> Exercise details:
Extract each line from the entries below that contains the word "This".
— BEGIN Data to use —
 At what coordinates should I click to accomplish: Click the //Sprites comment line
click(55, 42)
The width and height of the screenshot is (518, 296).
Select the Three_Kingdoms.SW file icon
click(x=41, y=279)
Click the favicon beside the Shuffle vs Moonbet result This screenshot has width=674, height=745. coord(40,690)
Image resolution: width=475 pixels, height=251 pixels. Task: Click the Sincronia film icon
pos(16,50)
— END Data to use —
— BEGIN Data to use —
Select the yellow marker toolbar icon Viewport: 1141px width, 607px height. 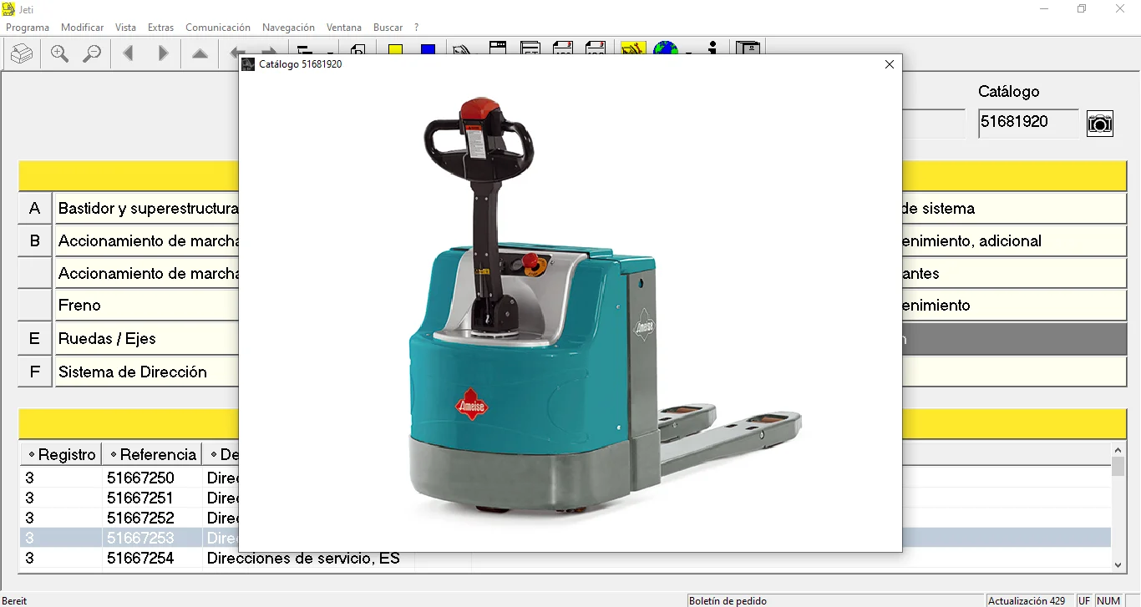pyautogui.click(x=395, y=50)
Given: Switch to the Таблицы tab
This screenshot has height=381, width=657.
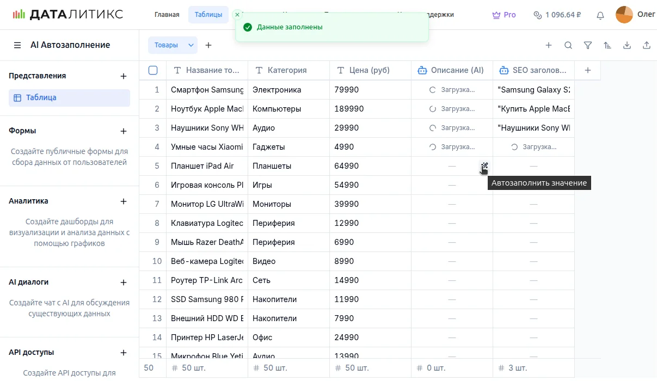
— END Data to use —
— BEGIN Data to use —
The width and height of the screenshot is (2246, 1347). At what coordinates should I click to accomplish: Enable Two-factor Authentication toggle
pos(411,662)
— END Data to use —
> The result:
Click the favicon beside the Shuffle vs Moonbet result This screenshot has width=674, height=745. coord(40,690)
This screenshot has height=381, width=657.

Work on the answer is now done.